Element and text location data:

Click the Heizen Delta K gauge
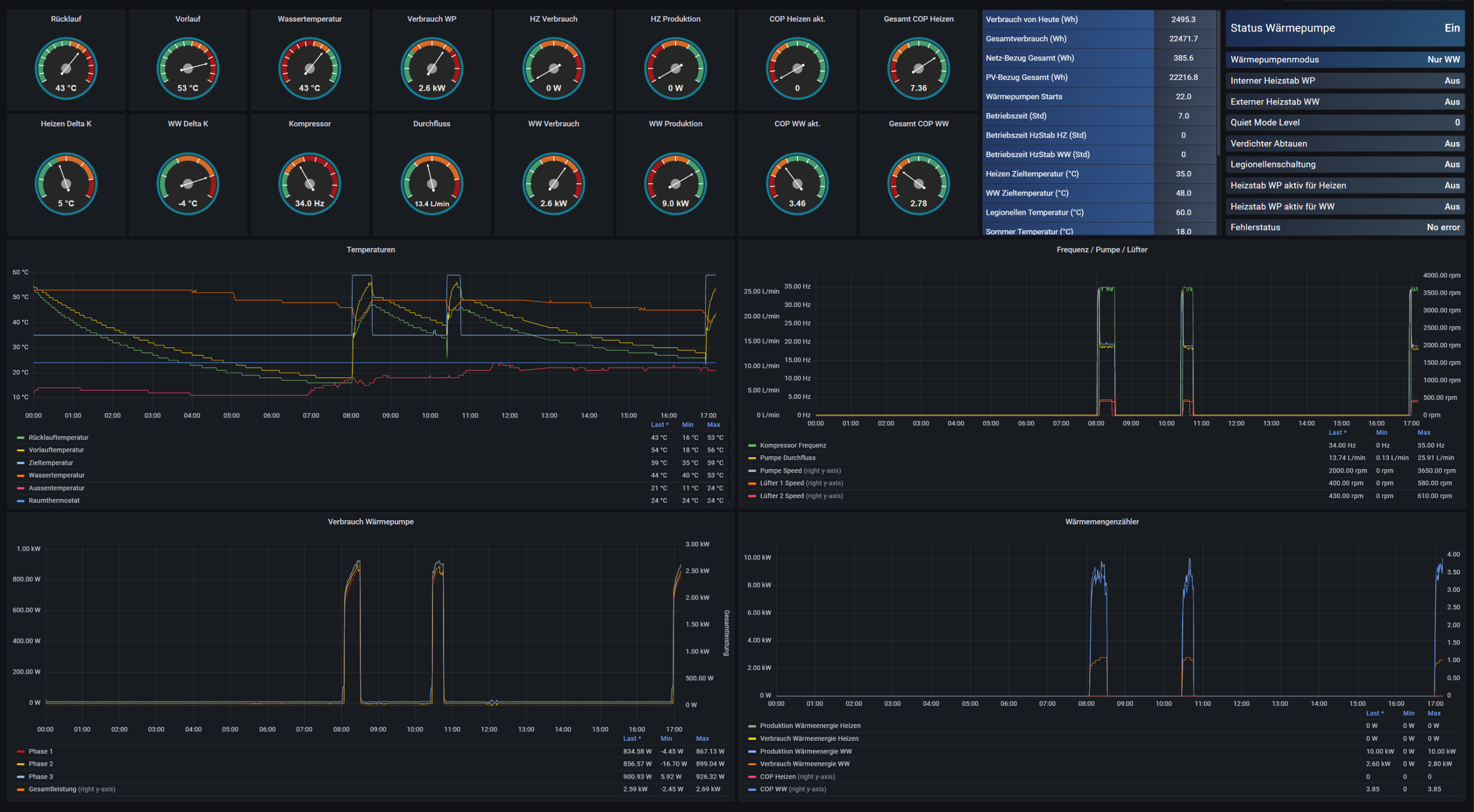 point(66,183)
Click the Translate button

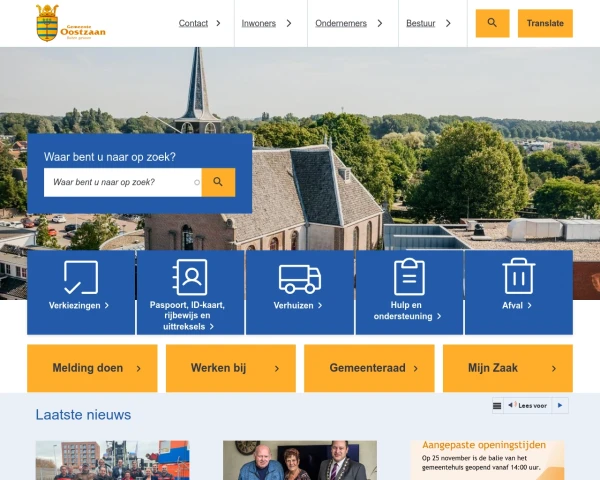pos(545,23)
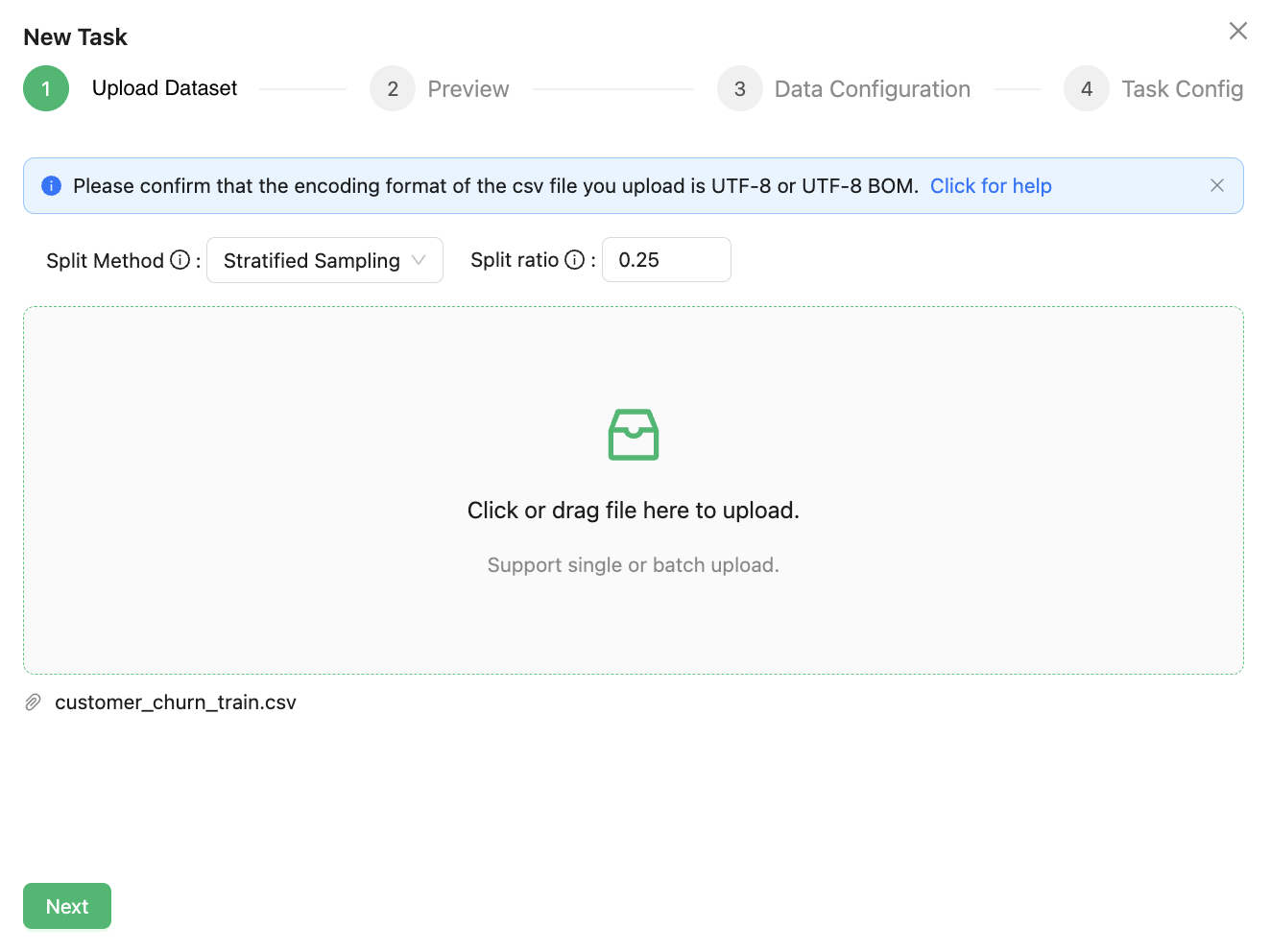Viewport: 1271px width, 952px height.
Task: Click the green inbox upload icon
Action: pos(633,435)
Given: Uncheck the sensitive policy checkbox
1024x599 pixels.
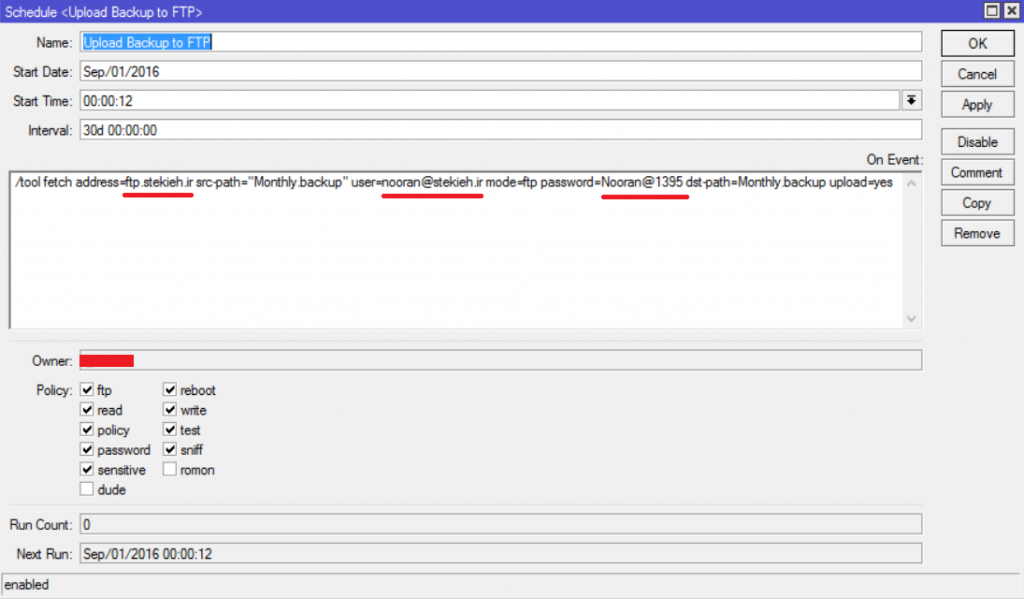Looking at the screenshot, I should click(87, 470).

▶ _Stated problem_:
Copy out the lines above word for word, leaving out the pictures.

▶ _Right answer_:
Click the Heizen Delta K gauge
 point(66,183)
Click the Translate button

pos(545,23)
Viewport: 1271px width, 952px height.
Task: Click the green inbox upload icon
Action: pos(633,435)
Given: Uncheck the sensitive policy checkbox
1024x599 pixels.
Looking at the screenshot, I should click(87, 470).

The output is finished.